South Korea's Naver operates as a portal rather than a pure search engine — a large proportion of search happens within Naver's own content ecosystem (Naver Blog, Naver Cafe, Naver Knowledge iN). Building a presence within those properties is often more valuable than traditional link-building. Russian Yandex weights behavioural signals (time on site, bounce rate) particularly heavily compared to Google, making content quality and user experience signals even more important than they are on Google.

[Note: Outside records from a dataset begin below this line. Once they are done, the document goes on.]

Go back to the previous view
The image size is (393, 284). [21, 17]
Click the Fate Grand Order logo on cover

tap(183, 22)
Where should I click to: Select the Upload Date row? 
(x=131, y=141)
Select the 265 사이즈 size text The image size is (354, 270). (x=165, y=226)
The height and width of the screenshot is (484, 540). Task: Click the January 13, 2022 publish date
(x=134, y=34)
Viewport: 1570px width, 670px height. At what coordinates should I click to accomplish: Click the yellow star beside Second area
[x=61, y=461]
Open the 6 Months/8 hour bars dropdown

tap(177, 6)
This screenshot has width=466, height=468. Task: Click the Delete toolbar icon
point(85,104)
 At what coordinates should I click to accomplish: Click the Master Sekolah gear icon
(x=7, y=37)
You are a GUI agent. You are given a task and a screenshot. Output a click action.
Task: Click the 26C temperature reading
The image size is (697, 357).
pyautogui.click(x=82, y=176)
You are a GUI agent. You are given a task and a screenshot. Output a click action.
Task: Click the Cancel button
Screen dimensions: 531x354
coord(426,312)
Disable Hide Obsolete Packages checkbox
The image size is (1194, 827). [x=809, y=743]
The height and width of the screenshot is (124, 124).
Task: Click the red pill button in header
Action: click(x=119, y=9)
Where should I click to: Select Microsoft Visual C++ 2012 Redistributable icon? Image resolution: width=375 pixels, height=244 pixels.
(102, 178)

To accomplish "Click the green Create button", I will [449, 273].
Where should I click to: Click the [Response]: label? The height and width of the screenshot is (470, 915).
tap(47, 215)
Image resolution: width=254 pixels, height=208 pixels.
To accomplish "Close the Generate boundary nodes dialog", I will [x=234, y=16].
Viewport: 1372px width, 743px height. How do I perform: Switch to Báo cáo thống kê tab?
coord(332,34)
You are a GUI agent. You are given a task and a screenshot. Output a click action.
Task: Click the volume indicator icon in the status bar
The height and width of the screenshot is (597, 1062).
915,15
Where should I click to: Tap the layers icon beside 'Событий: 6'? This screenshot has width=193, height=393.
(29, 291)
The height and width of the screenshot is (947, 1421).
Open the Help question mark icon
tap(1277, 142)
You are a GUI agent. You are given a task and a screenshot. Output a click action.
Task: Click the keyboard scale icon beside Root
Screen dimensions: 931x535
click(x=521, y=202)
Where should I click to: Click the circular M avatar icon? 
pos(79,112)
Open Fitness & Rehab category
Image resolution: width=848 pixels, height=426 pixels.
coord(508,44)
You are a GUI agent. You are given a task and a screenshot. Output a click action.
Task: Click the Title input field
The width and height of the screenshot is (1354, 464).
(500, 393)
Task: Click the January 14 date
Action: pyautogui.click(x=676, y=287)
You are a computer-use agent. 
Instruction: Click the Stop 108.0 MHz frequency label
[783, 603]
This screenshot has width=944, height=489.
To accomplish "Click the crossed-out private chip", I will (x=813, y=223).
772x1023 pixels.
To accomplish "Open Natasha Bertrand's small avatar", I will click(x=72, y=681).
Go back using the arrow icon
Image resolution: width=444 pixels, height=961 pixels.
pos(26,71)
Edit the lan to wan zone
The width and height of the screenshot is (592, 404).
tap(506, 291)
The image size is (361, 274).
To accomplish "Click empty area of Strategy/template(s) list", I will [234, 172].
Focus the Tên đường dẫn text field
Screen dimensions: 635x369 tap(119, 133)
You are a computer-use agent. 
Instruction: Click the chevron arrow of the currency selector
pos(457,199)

Machine translation is not good enough for SEO content

Current AI translation tools produce fluent text, but fluent is not the same as natural — and natural is what ranks. Machine-translated content often uses phrasings that a native speaker would never write, targets the wrong keywords because the translation does not account for search vocabulary differences, and reads awkwardly to native audiences who are more discerning about language quality than they are forgiving of foreign brands. Use human translators or native copywriters for any content you expect to rank. Machine translation for internal documents and rough drafts is fine; for published SEO content, it is a false economy.

FL
How FabricLoop supports this

International SEO is a coordination-heavy discipline — keyword research per market, content production in multiple languages, hreflang implementation reviews, and market-specific link-building all running in parallel. In FabricLoop, international marketing teams track each market's SEO programme on its own board or as a tagged view within a shared board, so the status of each market's content pipeline, technical audit, and link-building effort is visible in one place. When work spans languages and time zones, visibility is what keeps it from fragmenting.


Key takeaways
01
Translation is not localisation. Translating your existing content is the starting line for international SEO, not the finish line. The real work is researching how people in that market actually search for what you sell.
02
Search intent is universal — informational, navigational, and transactional intent work the same way in every language. Match content type to intent; this principle requires no adaptation.
03
The dominant search engine varies by market. Google does not lead in China (Baidu), Russia (Yandex), or South Korea (Naver). Each has different ranking signals that require market-specific strategies.
04
Never translate English keywords and target the translations. Keyword vocabulary is unpredictable from translation. Do keyword research natively — in the target market's tools, with native speaker input.
05
Hreflang implementation is the most common technical failure in international SEO. When incorrect, language versions compete against each other in the same search results and none rank well. Get it audited.
06
Local link-building is separate work for each market. Links from English-language sites carry limited authority for ranking in German or Japanese search results. Each market needs its own link-building effort.
07
Content length expectations and formatting norms differ by market. Japanese and German audiences often expect longer, more thorough content. Latin American markets often prefer more conversational formats. Research before producing.
08
Cultural framing of benefits varies. Headlines emphasising individual achievement work in US markets and poorly in many Asian markets. Adapt the messaging — not just the words — to each market's values and decision-making norms.
09
Machine translation is not good enough for SEO content. Fluent is not the same as natural — and natural is what ranks. Use human translators or native copywriters for any content intended to rank in search.
10
Page speed, mobile-friendliness, high-quality content, and strong internal linking are universal ranking signals regardless of language or market. Fix these once; they apply everywhere you operate.